Resources for Recovering Resilience: Taking Action to Become Who You Truly Are

I truly love it when friends, colleagues, clients, pass on to me resources about paths and practices that lead to inner resilience and well-being. Thank you Karen Recktenwald for passing on The Wisdom of a Meaningful Life by John Bruna, counselor, educator, mindfulness and spiritual teacher. The book will be published August 9, 2016.

The only thing that separates the person you are from the person you want to be, are the actions you take.
-John Bruna

[I will be teaching about taking wise, compassionate and courageous action in the Fall 2016 Mindful Self-Compassion course at Spirit Rock Meditation Center, September 13-November 1, 2016 and at the Mindfulness and Compassion in Therapy and Society conference in Freiburg, Germany September 23-25, 2016]

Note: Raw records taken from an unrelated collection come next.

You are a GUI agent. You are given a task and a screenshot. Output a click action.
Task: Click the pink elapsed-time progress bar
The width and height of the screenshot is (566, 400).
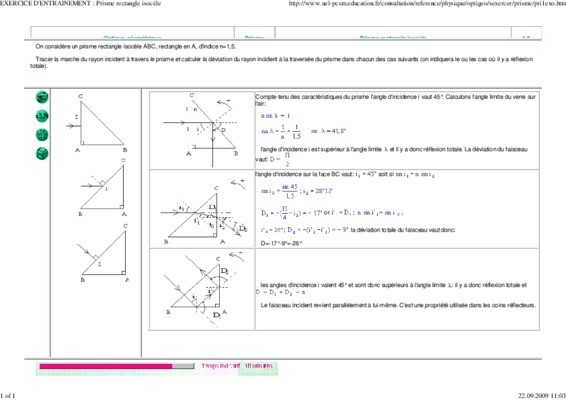[106, 366]
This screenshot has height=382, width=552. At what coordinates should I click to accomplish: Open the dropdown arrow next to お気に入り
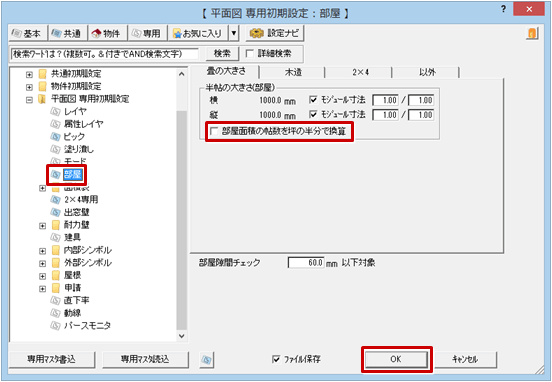click(x=234, y=33)
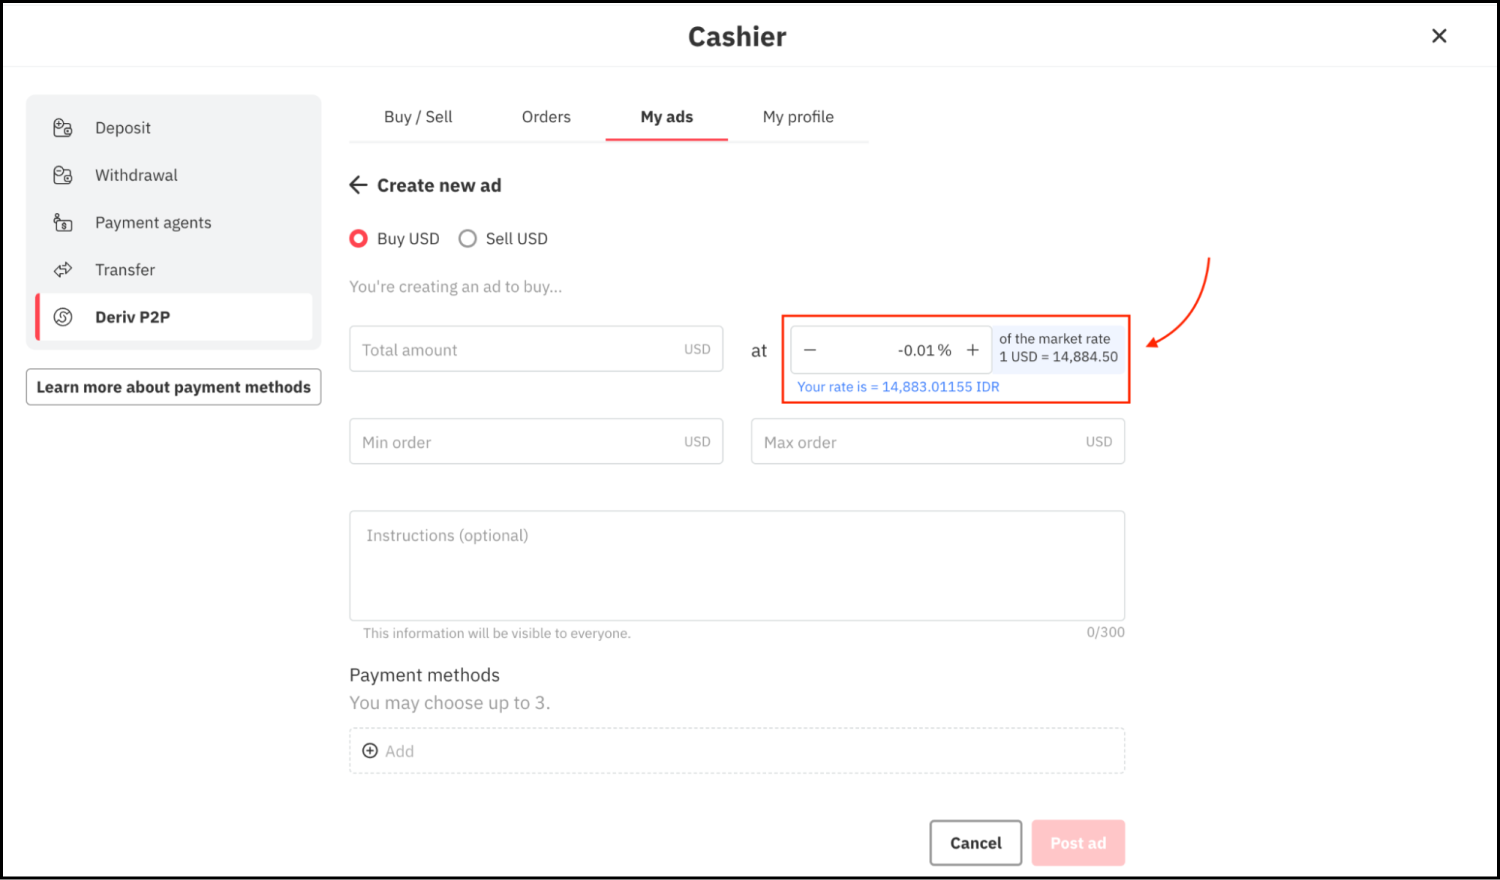Click Learn more about payment methods
This screenshot has width=1500, height=880.
pos(173,387)
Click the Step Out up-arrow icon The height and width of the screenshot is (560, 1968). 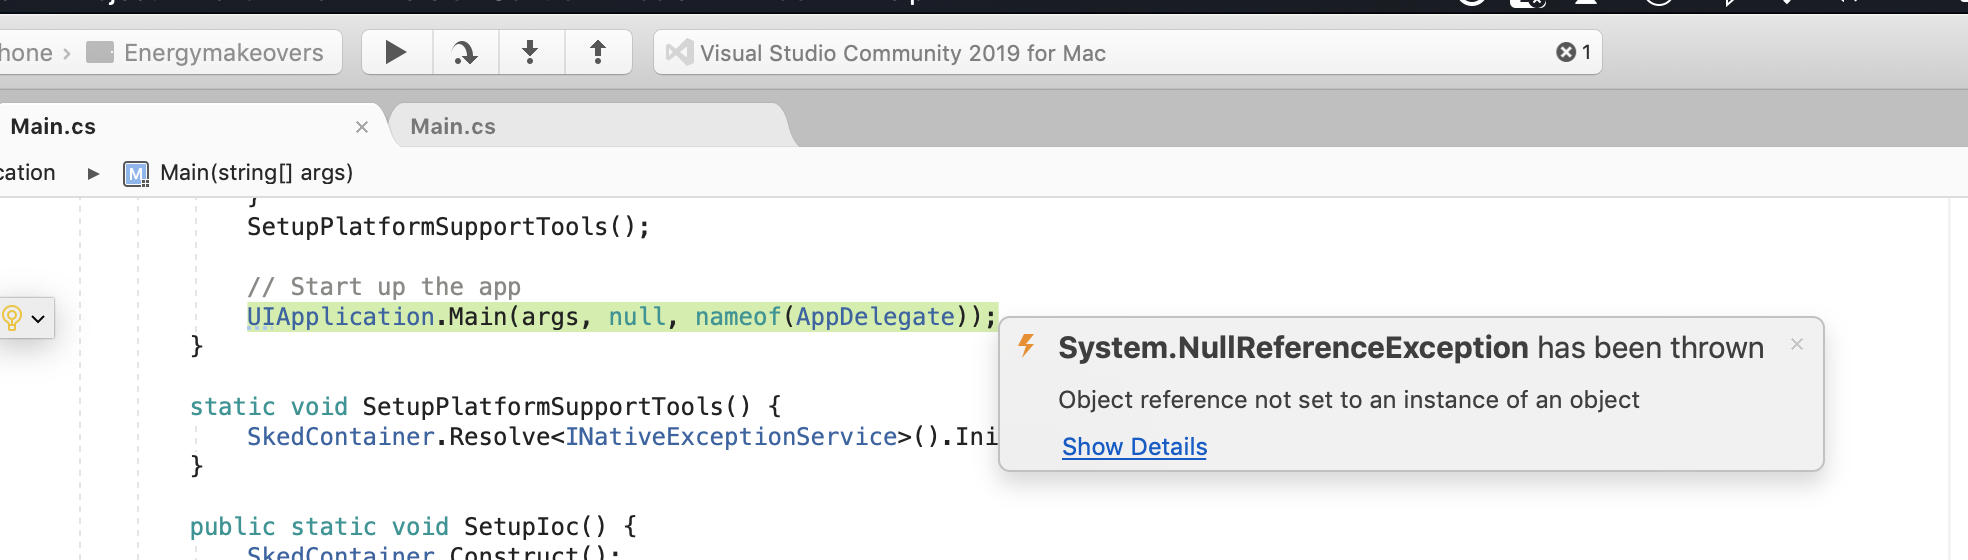pos(598,52)
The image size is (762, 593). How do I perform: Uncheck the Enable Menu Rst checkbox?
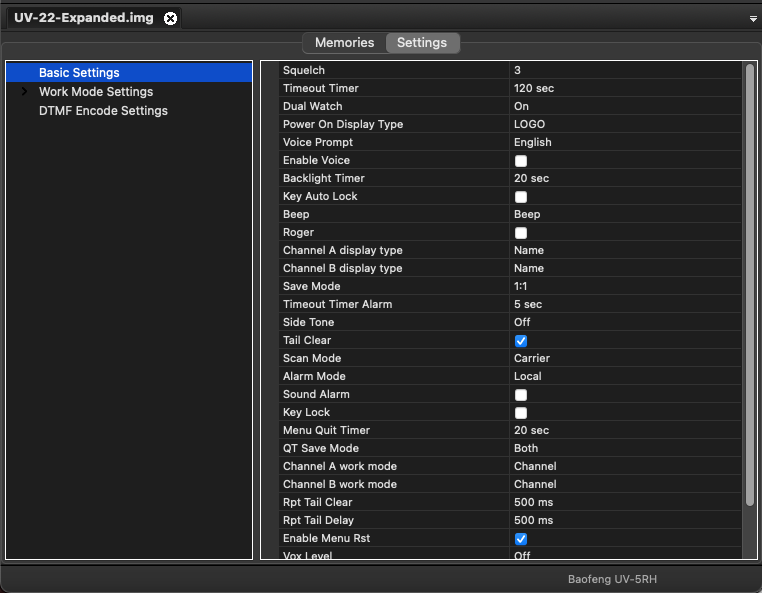pyautogui.click(x=521, y=539)
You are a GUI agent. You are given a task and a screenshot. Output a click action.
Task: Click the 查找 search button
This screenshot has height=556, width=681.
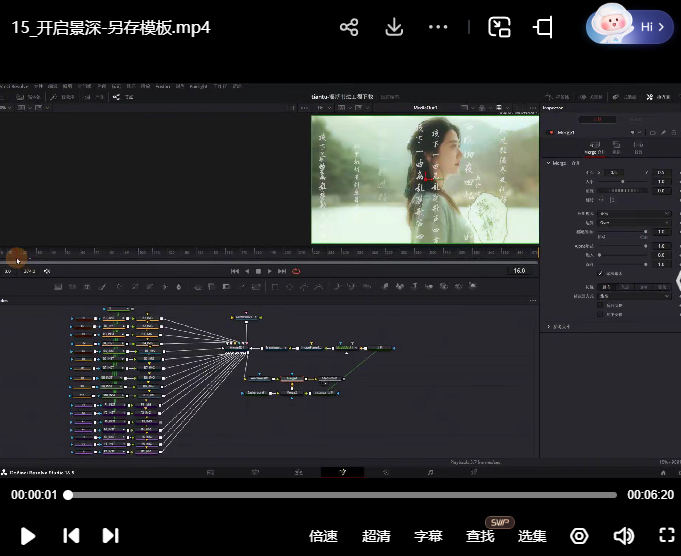(481, 537)
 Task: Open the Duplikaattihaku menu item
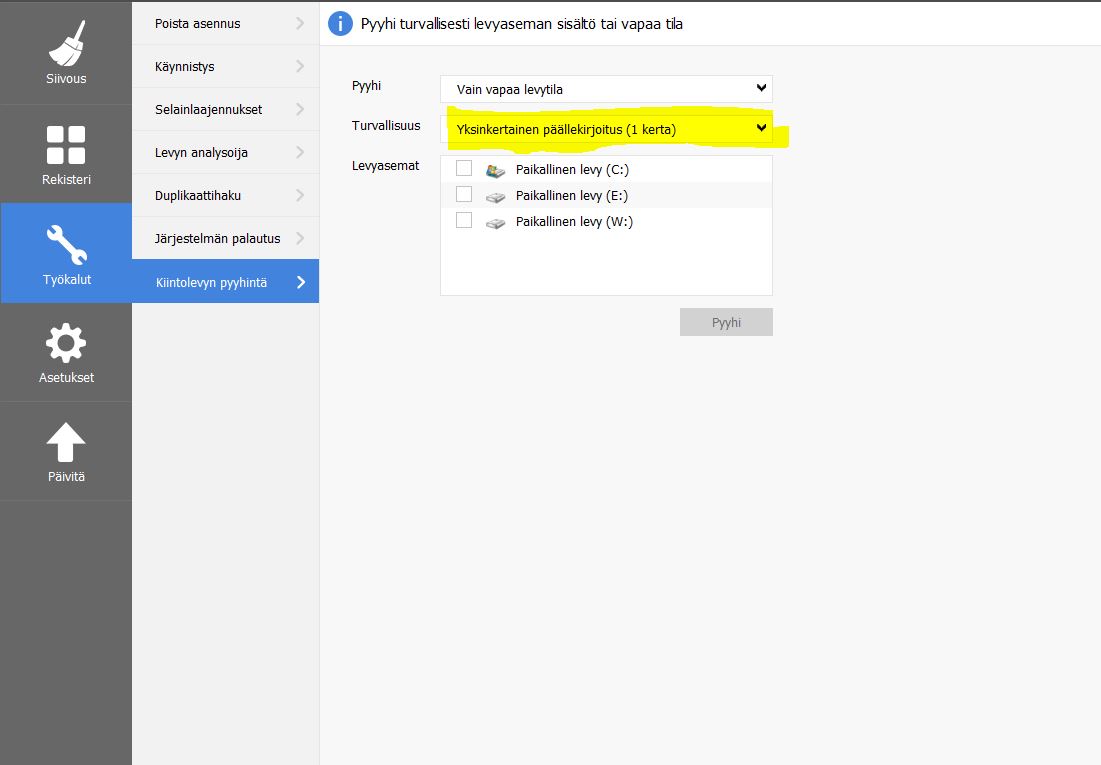coord(225,195)
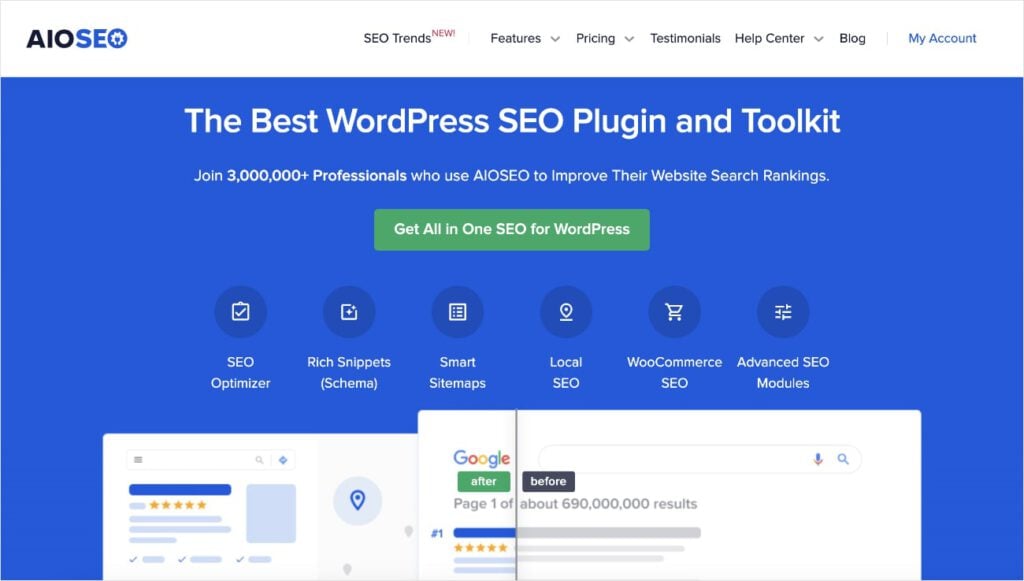This screenshot has height=581, width=1024.
Task: Open the Smart Sitemaps feature icon
Action: click(457, 311)
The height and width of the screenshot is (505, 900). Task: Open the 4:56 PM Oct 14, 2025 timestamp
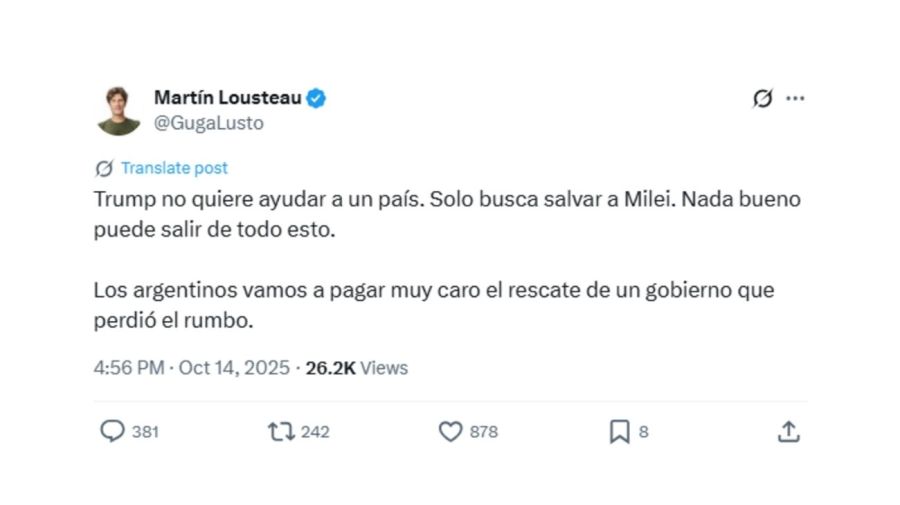[190, 368]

After sorting through common misconceptions about the pursuit of happiness and the power of mindfulness, John focuses on:

Attention: noticing what we are choosing to attend to rather than unconscious habits “dragging us around”; noticing whether what we are focusing on is actually relieving our suffering – or not.

Values: the need to live in alignment with our core values for the benefit of ourselves, others, and the greater good. “How can I make this day meaningful?” (Sometimes overlooked in teachings on either happiness or mindfulness.)

Wisdom: recognizing habits, biases, projections and learning to relate skillfully to people and events as they are.

Open-heartedness: the transformative heart practices of equanimity, loving kindness, compassion and empathetic joy.

Taking action: the importance of perseverance in practice. You can’t cross the sea merely by standing and staring at the water.” – Rabindranath Tagore

The book gracefully includes John’s personal story and many exercises for the reader to practice. One of my favorites:


Take a few moments to relax and breathe. Bring all of your awareness into your body and rest your awareness there. Relax any tension you find in your body. Let each in-breath be an invitation to relax. Let each out-breath be an opportunity to release – letting go of any and all tensions, worries, or concerns. Breathing in, relax. Breathing out, release. Do this until you are relaxed and centered.

Now take a moment to set a strong motivation for engaging in this precious opportunity to transform your life. Set the motivation to be compassionate with yourself and with others. Remember, you are taking the time to participate in your life in a meaningful way. So take a moment to clearly establish your motivation, to participate in this meditation, to transform and improve the quality of your interactions with others, and to make your life meaningful.

Now call to mind that life is messy and all of us have done things we feel good about, as well as things we don’t feel so good about. Remember all others are just like you, trying to find happiness, trying to avoid suffering. All others also know despair and sadness. They’re trying to have their needs met. And just like you, they are learning how to live. We are all in this together, doing the best we can with what we have.

Now call to mind a situation you would like to transform. A situation in which you didn’t feel good about your interaction. It could be an event, an activity with others, or just a continuous mental habit. Take a moment to all it to mind as clearly as possible, as though you are watching the scene in front of you. Keep in mind that all parties in the scene are doing the best they can with what they have. Step back from the scene and observe it. What can you learn about yourself? What was triggered? What is your sense of the needs of the others involved? Step back from the scene and see what you can learn about what happened. What’s the inner cause that provoked your unskillful response? In what way was this situation harmful to you or others?

Having gained insight into this unskillful event, how could you have responded more skillfully? How could you have responded in a way that was more beneficial? How would you like to respond the next time this situation happens? Take a moment to strongly call to mind the way you would like to respond in the future. See yourself responding in this way. How could the outcome be different? Now set a firm intention that whenever a situation like this arises again, you will do your best to respond in the more skillful way. Take a moment to set this firm intention.